Submitted to: Proceedings of the National Academy of Sciences (PNAS)
Publication Type: Peer Reviewed Journal
Publication Acceptance Date: 9/28/2007
Publication Date: 11/20/2007
Citation: Zhang, Y., McCormick, S.M. 2007. A distinct mechanism regulating a pollen-specific guanine nucleotide exchange factor for the small GTPase Rop in Arabidopsis thaliana. Proceedings of the National Academy of Sciences. 104(47):18830-18835.

Interpretive Summary: Pollen tube growth is partly regulated by receptor kinases. One protein that links receptor kinases to the small GTPase called Rop is a protein called Rop-GEF, for guanine exchange factor. We studied how Rop-GEF is regulated during pollen tube growth, by making gene constructs fused to a green fluorescent protein and introducing them into tobacco pollen.

Technical Abstract: Rop/Rac small GTPases are central to diverse developmental and cellular activities in plants, playing an especially important role in polar growth of pollen tubes.
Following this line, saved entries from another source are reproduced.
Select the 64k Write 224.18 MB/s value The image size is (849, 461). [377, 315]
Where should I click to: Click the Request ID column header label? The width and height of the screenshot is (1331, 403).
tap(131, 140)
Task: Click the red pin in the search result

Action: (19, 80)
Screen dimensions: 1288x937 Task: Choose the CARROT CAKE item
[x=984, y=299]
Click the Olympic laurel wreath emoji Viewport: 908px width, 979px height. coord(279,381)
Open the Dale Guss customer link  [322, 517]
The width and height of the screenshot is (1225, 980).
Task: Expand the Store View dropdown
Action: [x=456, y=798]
Although it is established that a class of plant-specific RopGEFs promotes the activity of Rop/Rac through the catalytic PRONE (Plant specific Rop nucleotide exchanger) domain, not much is known about how RopGEF function is controlled to allow a spatiotemporally regulated Rop activity. To understand such a process in pollen, we did functional analysis with a pollen-specific RopGEF, AtRopGEF12. Overexpression of AtRopGEF12 had minimal phenotypic effects, whereas overexpression of a C-terminally truncated version disturbed tube growth, suggesting that the C-terminus was inhibitory to GEF function. In contrast to non-pollen-expressed RopGEFs, pollen-expressed RopGEFs have conserved C-termini. A phospho-mimicking mutation at an invariant serine within the C-terminus of AtRopGEF12 resulted in loss of the Cterminal inhibition, suggesting that phosphorylation regulates GEF activity in vivo. The PRONE domain of AtRopGEF12 (PRONE12) was not sufficient to induce isotropic tube growth whereas co-overexpression of AtRopGEF12 with AtPRK2a, an Arabidopsis homolog of the tomato pollen receptor kinase LePRK2, caused isotropic growth reminiscent of that seen upon over-expression of a constitutively active (CA) Rop. Co-overexpression of AtPRK2a with an N-terminally truncated AtRopGEF12 did not induce isotropic growth, indicating a positive role for the Nterminal domain. Our results suggest a mechanism by which the non-catalytic domains of pollen-specific/enriched RopGEFs regulate PRONE function, leading to polarized pollen tube growth.